◆ Source excerpt ◆
[Begin]

October 21, 2016 by dlnsctt
I’m a player in a Monsterhearts campaign, and we just had our second session a few nights ago. The morning after, I realized that I had had dreams about my character, Aiden. Aiden’s an Infernal – for those of you who don’t know about Monsterhearts, it’s a game about supernatural teens having supernatural teen problems, very much like Buffy the Vampire Slayer or a good version of Twilight, and the Infernal skin assumes that the character has made a deal with the devil in exchange for certain powers. In the session, Aiden had used one of these powers to find out that one of the other characters, a witch nicknamed Circe, had used her powers to hex her best friend. He decided to use that knowledge to blackmail Circe into teaching him how to deal with his demonic sponsor better – at this point, he still assumed that magic basically all came from demons, and she seemed to be handling her shit much better than he generally does. It all came to a head in a very dramatic way, which I will leave for another post. For now, I want to talk about what happened to me: I was so engage by the story of my character that I kept thinking about the campaign long after the session was over, even after I fell asleep. Why did that happen? More importantly, what are some ways that you can keep your players thinking about your campaign outside of sessions?
First of all, why would you even want that? Well, it’s fun! One of the great things about roleplaying games is that you can keep having fun related to the media even when you’re not experiencing the media. I’ve spent my fair share of time talking and thinking about movies and TV shows and novels, but that doesn’t compare. I think the difference is that, in roleplaying games, the player has a real say in the direction of the story. I keep thinking about the story outside of creating it with my friends because my choices have an effect on which direction the story goes in, so I had better make good choices. In a way, RPGs don’t compare at all to traditional media – asking why players keep thinking about RPGs outside of sessions is like asking why novelists keep thinking about their novels when they’re not writing them.

[End]

◆ Work instructions ◆
[a] Retype the passage of the Monsterhearts post from "First of all, why" to "not writing them.".
[b] In the Monsterhearts post, what nickname does the witch go by?
[c] What comes next in the Monsterhearts post? Write the continuation.

Dataset entries:
[Begin]

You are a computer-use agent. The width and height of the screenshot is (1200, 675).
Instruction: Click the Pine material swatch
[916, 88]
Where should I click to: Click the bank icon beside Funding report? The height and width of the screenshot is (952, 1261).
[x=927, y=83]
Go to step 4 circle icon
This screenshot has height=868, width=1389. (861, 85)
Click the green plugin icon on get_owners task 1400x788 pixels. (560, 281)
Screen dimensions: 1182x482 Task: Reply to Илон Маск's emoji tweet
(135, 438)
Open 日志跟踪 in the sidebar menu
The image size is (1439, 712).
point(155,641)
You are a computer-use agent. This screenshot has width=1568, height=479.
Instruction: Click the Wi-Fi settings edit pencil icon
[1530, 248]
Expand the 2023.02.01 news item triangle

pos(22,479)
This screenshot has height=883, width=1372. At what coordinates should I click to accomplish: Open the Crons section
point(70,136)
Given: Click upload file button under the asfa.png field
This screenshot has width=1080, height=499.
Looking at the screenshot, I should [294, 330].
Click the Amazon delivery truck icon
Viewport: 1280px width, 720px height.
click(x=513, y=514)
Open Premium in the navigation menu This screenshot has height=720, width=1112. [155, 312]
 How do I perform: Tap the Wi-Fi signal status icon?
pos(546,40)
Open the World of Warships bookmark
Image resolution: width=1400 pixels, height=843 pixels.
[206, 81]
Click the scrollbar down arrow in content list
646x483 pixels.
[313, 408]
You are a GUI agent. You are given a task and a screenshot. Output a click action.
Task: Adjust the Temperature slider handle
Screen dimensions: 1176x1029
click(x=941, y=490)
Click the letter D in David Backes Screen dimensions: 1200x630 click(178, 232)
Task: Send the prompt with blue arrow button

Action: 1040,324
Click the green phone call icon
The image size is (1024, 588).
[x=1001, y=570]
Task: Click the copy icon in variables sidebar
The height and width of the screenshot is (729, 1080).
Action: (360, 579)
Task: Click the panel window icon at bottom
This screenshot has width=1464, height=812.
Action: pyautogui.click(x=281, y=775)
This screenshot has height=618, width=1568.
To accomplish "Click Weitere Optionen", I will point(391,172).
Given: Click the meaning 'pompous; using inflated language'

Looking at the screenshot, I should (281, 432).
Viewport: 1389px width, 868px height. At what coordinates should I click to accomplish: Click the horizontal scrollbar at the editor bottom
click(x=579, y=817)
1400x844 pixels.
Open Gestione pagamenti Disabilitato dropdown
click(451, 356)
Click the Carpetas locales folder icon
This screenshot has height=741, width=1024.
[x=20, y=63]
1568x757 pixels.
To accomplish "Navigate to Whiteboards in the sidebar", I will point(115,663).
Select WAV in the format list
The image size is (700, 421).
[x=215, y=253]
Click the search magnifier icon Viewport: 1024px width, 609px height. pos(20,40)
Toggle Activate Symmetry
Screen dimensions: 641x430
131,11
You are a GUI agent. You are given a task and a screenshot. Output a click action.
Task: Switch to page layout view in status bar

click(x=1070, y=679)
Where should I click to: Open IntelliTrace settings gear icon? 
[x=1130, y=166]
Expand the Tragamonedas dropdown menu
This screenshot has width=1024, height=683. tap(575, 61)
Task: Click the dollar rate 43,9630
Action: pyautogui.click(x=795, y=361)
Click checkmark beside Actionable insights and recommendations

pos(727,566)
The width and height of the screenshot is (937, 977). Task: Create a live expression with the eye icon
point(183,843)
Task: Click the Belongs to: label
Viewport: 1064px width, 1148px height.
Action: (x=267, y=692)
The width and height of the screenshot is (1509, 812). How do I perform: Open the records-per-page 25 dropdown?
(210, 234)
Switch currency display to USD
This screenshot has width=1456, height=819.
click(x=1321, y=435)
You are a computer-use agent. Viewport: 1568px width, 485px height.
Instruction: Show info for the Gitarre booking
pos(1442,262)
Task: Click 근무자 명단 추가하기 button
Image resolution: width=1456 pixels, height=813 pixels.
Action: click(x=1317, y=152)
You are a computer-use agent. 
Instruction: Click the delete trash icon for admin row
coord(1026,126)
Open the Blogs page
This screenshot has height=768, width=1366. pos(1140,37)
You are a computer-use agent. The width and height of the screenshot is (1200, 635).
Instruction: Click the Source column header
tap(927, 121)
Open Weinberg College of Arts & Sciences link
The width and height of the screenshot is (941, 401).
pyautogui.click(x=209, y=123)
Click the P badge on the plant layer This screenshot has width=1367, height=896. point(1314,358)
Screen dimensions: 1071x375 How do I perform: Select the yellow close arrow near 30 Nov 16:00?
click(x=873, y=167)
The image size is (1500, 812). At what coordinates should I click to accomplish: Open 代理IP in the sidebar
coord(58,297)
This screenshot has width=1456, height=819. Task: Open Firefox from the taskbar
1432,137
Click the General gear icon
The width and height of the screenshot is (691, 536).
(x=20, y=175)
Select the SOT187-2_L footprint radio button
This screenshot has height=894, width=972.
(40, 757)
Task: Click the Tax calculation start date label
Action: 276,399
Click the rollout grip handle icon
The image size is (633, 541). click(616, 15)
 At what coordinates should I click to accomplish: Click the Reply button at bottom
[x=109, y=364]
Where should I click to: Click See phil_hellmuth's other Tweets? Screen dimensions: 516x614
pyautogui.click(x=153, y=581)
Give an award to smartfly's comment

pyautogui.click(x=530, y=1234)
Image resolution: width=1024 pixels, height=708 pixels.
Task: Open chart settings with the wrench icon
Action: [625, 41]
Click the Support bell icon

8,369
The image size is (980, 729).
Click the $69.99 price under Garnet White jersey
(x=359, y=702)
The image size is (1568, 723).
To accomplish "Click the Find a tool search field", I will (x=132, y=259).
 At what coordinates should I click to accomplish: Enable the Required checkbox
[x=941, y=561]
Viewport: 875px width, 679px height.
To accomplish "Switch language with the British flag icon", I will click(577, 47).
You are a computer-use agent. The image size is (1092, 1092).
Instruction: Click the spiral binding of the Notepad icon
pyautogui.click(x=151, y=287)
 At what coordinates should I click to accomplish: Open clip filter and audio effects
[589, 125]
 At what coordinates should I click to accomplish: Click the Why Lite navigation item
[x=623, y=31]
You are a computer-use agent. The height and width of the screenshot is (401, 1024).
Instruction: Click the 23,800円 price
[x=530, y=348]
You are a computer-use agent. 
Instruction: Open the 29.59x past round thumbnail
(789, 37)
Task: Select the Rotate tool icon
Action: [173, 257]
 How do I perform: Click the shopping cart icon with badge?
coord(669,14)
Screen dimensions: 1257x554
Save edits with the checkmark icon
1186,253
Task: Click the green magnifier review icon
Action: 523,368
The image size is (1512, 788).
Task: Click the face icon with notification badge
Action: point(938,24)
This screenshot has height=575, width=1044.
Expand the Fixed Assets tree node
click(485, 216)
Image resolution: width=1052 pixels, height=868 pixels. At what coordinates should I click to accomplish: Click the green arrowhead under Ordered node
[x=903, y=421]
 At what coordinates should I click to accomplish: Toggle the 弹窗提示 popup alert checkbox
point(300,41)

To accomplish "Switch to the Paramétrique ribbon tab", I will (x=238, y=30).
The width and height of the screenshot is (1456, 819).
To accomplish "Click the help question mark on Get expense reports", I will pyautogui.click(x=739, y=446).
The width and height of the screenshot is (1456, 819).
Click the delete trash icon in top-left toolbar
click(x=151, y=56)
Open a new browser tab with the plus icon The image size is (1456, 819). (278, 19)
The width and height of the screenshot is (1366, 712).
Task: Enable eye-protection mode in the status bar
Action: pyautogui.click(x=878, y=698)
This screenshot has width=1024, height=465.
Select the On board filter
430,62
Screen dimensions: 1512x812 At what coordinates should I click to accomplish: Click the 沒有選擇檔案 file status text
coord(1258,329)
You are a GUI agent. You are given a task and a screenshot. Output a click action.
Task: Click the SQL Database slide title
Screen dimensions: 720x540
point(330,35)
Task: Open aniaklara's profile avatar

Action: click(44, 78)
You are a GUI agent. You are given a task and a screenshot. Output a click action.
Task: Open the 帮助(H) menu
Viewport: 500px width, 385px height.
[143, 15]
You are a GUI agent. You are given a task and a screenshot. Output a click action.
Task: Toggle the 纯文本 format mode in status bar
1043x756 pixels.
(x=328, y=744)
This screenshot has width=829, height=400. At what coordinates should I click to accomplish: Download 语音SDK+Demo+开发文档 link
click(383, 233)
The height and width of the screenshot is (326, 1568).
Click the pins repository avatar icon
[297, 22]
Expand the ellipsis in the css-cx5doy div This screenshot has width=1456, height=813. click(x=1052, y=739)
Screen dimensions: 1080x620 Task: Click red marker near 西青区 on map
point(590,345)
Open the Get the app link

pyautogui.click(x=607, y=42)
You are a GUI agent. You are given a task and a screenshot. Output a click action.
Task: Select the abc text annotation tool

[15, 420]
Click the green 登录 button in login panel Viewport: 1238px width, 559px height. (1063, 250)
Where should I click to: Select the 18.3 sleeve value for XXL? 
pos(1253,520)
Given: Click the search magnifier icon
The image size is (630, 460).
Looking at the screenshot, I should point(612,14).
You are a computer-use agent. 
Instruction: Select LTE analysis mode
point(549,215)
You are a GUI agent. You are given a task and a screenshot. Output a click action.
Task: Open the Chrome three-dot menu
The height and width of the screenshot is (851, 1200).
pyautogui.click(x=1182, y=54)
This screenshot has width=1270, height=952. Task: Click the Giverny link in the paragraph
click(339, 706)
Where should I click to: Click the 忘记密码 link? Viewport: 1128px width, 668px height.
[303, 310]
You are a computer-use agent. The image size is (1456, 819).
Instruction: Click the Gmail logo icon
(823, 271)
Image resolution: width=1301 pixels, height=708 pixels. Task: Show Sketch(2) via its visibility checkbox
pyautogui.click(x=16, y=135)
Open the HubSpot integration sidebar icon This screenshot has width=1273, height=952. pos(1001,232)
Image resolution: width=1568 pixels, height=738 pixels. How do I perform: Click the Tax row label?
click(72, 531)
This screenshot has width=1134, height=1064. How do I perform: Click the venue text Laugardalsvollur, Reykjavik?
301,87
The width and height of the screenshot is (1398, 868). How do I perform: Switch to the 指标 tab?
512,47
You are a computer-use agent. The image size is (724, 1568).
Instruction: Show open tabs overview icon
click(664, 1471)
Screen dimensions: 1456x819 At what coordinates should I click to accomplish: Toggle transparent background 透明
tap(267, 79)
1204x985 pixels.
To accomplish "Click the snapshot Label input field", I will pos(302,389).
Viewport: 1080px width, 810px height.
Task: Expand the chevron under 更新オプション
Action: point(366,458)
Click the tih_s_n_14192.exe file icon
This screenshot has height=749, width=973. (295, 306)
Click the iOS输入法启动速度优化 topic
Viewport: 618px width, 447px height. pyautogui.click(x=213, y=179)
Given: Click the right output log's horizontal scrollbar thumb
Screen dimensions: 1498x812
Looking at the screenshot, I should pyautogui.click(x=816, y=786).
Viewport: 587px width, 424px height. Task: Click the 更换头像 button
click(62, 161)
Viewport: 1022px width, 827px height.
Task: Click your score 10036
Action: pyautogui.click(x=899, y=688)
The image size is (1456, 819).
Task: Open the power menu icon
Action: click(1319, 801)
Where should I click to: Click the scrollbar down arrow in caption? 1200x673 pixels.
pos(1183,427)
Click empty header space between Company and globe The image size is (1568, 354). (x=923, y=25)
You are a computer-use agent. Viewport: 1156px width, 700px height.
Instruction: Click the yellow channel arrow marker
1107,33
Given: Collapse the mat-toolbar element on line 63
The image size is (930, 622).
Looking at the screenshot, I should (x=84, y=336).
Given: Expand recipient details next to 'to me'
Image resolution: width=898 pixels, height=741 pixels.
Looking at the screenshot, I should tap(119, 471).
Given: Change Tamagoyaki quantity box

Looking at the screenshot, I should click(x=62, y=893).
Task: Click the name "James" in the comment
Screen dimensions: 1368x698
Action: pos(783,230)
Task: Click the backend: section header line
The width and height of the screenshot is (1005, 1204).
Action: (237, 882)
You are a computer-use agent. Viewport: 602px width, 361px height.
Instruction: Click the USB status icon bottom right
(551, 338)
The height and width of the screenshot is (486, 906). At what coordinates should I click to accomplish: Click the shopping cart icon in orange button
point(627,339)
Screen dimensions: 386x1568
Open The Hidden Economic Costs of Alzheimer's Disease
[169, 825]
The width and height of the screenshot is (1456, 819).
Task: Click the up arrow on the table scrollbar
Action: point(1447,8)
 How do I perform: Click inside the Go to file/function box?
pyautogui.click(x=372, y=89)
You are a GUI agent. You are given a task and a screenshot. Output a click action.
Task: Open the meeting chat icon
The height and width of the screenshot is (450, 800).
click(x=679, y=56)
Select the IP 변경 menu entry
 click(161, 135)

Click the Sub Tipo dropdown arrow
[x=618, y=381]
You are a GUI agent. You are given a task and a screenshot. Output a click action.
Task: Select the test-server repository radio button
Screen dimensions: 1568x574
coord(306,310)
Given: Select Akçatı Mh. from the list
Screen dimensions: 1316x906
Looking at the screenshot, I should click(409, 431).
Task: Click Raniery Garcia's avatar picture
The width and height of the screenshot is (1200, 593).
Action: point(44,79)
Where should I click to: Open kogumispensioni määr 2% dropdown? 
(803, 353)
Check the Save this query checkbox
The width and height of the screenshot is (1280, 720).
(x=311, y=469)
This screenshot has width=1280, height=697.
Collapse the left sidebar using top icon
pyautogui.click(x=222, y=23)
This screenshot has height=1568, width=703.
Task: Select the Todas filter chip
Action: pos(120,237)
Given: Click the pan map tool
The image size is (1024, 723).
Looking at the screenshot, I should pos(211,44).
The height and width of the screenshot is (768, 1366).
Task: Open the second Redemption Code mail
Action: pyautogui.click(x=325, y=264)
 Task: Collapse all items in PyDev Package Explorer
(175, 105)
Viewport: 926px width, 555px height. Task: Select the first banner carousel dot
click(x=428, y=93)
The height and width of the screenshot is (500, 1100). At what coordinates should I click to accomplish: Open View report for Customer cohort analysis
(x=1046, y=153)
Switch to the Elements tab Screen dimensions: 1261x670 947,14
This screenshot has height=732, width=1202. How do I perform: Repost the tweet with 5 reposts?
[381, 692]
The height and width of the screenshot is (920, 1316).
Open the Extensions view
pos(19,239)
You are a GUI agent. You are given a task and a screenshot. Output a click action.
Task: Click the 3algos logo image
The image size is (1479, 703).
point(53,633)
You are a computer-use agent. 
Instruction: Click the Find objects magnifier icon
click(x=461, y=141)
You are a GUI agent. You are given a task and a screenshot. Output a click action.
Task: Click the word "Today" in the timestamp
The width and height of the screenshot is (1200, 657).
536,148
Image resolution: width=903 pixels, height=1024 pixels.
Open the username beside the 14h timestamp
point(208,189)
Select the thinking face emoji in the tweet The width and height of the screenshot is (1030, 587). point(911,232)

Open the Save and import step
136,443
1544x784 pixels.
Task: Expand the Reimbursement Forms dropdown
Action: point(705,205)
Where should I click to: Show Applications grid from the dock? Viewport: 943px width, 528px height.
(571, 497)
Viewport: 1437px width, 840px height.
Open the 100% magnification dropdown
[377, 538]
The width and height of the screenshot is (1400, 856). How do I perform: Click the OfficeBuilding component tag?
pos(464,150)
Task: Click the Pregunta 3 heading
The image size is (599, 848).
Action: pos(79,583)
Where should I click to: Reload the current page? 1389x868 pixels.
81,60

[End]

◆ Answers for the tasks ◆
[a]
First of all, why would you even want that? Well, it’s fun! One of the great things about roleplaying games is that you can keep having fun related to the media even when you’re not experiencing the media. I’ve spent my fair share of time talking and thinking about movies and TV shows and novels, but that doesn’t compare. I think the difference is that, in roleplaying games, the player has a real say in the direction of the story. I keep thinking about the story outside of creating it with my friends because my choices have an effect on which direction the story goes in, so I had better make good choices. In a way, RPGs don’t compare at all to traditional media – asking why players keep thinking about RPGs outside of sessions is like asking why novelists keep thinking about their novels when they’re not writing them.

[b] Circe

[c]
What we discover from this is that players enjoy being engaged by the story even when they’re not actively creating it. Obviously, this means that you must try to engage them when they ARE creating it. Engaging players is kind of the whole goal of DMing a game, so I’m mostly going to focus on ways to engage players that can extend outside of a session. That said, if your players are having fun during the session, you’ve already done a good job.
A well-worn trick to engage players outside of a session is to end the session on a cliffhanger. Personally, I feel like this method is a little cheap, especially if done repetitively. All it really does is introduce tension, which sometimes manifests as fun (“Oh man, how are we gonna get out of this one??”) but can often manifest as anxiety instead (“This character I’m really invested in might DIE, ugh, this sucks.”) It can also keep your players from engaging with the campaign – why keep thinking about Grumthar, your Half-Orc Wizard, if he might die at the beginning of the next session from the poison of the Spider Queen? If cliffhangers happen, they happen, and as long as the players are engaged in other ways, they can be a good way to raise the stakes. Just don’t rely on them.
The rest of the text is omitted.